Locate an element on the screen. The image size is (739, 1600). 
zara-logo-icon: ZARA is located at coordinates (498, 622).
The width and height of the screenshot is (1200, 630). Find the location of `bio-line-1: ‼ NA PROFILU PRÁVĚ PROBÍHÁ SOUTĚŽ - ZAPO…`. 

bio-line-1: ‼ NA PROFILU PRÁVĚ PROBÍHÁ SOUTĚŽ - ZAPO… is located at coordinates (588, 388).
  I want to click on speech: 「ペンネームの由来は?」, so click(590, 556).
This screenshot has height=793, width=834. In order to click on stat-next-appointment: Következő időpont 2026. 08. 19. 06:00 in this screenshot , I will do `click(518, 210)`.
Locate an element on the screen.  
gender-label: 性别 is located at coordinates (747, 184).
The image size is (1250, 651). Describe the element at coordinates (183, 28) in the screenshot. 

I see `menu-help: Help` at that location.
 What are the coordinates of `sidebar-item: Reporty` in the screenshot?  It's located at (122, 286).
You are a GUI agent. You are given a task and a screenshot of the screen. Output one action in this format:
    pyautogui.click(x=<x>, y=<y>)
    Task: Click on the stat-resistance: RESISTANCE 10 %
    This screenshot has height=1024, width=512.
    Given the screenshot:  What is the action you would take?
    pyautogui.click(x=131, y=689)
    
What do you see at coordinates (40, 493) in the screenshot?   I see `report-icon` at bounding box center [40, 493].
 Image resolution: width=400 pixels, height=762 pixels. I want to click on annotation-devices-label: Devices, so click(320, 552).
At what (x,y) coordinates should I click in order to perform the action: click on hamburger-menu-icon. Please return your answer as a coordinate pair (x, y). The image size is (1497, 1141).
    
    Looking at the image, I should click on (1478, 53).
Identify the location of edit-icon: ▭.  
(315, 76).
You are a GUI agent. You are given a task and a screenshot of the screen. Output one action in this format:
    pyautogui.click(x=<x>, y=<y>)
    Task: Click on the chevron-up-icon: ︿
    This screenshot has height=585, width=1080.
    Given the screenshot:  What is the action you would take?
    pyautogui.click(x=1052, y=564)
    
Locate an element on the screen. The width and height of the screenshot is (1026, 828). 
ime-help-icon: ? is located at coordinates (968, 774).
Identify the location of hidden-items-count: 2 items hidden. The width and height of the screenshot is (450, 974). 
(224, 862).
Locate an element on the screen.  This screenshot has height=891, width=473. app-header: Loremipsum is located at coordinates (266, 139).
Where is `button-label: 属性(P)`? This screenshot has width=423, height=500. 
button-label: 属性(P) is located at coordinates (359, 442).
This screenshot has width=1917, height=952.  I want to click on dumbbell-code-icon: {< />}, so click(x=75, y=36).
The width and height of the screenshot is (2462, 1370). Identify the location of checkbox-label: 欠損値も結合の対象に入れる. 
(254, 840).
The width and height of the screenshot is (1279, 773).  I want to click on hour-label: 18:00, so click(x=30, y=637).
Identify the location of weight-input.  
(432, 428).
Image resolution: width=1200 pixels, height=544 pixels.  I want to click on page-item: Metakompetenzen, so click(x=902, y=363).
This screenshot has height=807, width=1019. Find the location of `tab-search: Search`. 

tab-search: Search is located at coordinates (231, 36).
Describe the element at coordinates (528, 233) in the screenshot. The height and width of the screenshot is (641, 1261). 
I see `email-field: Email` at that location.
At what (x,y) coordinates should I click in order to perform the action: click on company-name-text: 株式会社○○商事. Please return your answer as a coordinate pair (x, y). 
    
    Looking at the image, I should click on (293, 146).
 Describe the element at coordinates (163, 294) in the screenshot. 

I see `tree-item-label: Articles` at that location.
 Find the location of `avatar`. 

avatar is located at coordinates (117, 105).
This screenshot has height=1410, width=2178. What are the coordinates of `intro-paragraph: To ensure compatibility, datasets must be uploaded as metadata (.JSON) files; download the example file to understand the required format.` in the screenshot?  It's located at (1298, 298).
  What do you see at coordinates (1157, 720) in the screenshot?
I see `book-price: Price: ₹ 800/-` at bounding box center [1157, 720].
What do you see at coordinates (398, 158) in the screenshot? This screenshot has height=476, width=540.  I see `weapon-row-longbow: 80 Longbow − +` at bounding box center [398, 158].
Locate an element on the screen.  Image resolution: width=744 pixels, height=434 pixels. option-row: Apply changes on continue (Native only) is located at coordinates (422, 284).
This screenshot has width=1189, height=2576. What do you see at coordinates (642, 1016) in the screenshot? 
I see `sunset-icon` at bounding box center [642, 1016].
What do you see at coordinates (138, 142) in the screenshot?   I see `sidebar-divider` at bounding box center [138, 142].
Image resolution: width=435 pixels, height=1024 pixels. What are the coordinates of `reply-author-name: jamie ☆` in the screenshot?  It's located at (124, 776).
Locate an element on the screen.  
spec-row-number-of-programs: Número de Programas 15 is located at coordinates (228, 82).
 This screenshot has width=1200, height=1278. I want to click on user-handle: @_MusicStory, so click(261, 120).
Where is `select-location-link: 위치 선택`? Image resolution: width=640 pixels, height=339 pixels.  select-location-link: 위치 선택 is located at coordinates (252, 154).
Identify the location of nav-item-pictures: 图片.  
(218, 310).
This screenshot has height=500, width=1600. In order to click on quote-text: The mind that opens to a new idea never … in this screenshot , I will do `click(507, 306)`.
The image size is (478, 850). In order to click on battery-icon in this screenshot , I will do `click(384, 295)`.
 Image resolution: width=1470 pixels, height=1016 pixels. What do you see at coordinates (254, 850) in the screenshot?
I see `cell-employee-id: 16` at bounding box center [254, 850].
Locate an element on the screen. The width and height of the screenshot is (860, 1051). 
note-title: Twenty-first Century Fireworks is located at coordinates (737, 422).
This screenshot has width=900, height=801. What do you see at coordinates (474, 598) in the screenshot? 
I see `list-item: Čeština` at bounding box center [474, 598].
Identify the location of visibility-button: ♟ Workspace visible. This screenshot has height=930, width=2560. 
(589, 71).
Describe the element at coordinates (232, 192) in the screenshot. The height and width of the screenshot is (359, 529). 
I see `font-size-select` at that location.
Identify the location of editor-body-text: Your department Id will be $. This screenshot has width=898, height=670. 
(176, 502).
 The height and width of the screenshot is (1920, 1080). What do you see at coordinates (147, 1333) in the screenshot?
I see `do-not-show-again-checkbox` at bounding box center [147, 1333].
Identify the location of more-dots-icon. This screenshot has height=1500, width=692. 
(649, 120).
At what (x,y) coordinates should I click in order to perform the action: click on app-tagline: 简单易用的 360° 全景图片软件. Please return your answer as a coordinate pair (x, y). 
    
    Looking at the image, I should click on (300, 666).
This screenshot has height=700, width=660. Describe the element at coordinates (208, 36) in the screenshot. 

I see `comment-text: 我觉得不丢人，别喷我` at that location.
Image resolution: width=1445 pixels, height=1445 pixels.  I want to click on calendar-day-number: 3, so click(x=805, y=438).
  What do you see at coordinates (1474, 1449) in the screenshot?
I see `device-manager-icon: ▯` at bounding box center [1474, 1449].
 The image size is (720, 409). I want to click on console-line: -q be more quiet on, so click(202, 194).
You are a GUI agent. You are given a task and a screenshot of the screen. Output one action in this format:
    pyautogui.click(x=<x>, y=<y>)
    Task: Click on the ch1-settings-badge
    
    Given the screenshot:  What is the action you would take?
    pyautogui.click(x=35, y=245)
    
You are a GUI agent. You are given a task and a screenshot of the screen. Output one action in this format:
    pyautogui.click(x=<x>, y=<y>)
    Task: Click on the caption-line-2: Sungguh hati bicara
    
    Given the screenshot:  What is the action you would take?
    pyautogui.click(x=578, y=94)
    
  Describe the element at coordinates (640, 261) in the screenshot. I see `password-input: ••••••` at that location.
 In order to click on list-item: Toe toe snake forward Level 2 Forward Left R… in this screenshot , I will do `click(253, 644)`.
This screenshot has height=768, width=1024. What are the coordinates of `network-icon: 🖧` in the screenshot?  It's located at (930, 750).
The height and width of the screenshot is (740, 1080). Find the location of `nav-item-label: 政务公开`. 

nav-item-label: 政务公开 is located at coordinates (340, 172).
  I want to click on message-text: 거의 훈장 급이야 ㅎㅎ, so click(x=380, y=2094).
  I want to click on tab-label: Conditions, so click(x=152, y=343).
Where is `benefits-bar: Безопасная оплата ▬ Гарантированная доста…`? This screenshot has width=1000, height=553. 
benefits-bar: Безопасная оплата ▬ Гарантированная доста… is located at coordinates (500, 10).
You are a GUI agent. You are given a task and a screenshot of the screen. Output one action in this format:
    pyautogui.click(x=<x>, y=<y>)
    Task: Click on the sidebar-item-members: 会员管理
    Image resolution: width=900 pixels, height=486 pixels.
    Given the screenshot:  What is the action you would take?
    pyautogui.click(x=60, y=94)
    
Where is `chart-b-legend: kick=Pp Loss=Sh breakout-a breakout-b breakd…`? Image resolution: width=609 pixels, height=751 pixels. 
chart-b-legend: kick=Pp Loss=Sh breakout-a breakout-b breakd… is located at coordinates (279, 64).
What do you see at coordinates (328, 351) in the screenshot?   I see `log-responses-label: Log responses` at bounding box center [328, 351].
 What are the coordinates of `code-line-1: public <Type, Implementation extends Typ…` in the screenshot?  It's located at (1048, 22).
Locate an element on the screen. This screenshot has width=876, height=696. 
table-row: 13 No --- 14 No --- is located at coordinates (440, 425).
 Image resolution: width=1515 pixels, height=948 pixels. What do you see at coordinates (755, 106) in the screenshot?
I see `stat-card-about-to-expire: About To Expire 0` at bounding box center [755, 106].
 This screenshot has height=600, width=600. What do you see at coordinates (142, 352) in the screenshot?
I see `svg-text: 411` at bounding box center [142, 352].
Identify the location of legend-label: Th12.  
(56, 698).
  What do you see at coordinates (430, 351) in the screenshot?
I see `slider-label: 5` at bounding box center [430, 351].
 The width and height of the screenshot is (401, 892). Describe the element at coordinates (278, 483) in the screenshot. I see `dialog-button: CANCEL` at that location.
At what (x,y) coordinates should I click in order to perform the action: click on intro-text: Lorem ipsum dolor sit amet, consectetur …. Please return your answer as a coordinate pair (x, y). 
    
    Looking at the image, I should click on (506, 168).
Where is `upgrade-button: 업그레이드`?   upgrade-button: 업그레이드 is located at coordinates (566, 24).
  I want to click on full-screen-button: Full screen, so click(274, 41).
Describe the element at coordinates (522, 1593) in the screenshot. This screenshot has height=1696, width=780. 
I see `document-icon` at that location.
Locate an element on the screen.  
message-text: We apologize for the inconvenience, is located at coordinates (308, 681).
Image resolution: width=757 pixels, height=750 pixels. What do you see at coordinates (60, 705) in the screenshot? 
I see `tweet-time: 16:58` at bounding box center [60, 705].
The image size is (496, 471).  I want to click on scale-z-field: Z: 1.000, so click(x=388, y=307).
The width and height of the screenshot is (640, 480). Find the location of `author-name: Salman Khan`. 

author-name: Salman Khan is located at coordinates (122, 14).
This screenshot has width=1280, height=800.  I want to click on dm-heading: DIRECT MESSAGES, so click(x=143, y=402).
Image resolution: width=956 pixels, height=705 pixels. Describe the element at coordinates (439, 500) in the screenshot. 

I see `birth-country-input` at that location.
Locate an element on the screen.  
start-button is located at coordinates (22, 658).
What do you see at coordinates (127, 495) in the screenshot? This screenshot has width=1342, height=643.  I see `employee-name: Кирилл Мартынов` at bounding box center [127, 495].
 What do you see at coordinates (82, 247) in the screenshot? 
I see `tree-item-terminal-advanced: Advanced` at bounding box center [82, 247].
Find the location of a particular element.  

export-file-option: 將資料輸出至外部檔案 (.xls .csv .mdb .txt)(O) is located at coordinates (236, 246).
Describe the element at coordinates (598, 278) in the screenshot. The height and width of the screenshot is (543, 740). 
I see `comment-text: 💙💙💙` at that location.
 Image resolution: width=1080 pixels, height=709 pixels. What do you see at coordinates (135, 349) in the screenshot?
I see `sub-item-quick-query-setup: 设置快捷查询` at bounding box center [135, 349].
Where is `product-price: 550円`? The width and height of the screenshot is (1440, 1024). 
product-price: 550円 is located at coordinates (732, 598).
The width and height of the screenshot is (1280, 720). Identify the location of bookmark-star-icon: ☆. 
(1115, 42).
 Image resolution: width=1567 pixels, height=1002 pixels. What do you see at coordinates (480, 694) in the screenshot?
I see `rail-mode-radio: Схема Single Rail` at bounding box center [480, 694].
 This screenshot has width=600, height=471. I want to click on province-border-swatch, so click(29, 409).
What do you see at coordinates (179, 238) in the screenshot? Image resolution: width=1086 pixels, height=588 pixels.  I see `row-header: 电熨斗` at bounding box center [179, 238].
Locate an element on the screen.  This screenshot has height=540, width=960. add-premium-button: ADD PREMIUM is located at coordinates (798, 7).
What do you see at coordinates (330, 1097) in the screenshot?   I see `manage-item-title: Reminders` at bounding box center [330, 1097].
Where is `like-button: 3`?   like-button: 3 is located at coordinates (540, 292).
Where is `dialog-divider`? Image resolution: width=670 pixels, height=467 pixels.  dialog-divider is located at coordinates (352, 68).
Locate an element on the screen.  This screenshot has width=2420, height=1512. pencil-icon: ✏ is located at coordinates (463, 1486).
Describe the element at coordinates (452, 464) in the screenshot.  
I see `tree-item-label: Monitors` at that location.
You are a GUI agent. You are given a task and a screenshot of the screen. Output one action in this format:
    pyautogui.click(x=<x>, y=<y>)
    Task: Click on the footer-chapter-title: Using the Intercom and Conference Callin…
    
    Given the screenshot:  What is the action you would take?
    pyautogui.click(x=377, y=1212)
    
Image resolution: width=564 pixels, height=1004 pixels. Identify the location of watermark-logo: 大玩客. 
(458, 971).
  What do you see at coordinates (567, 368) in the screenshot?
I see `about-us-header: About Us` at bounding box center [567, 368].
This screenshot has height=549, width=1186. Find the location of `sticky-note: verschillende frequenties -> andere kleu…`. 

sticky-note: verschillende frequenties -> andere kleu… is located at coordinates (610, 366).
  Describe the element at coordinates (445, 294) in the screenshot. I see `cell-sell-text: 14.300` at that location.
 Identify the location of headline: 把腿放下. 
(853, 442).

──────

* Task prompt *
Print the records verbatim, from the line holding "coordinates (463, 1486)." to the end of the records, inclusive.

* Answer to the problem *
Locate an element on the screen.  This screenshot has width=2420, height=1512. pencil-icon: ✏ is located at coordinates (463, 1486).
Describe the element at coordinates (452, 464) in the screenshot.  
I see `tree-item-label: Monitors` at that location.
You are a GUI agent. You are given a task and a screenshot of the screen. Output one action in this format:
    pyautogui.click(x=<x>, y=<y>)
    Task: Click on the footer-chapter-title: Using the Intercom and Conference Callin…
    
    Given the screenshot:  What is the action you would take?
    pyautogui.click(x=377, y=1212)
    
Image resolution: width=564 pixels, height=1004 pixels. Identify the location of watermark-logo: 大玩客. 
(458, 971).
  What do you see at coordinates (567, 368) in the screenshot?
I see `about-us-header: About Us` at bounding box center [567, 368].
This screenshot has height=549, width=1186. Find the location of `sticky-note: verschillende frequenties -> andere kleu…`. 

sticky-note: verschillende frequenties -> andere kleu… is located at coordinates (610, 366).
  Describe the element at coordinates (445, 294) in the screenshot. I see `cell-sell-text: 14.300` at that location.
 Identify the location of headline: 把腿放下. 
(853, 442).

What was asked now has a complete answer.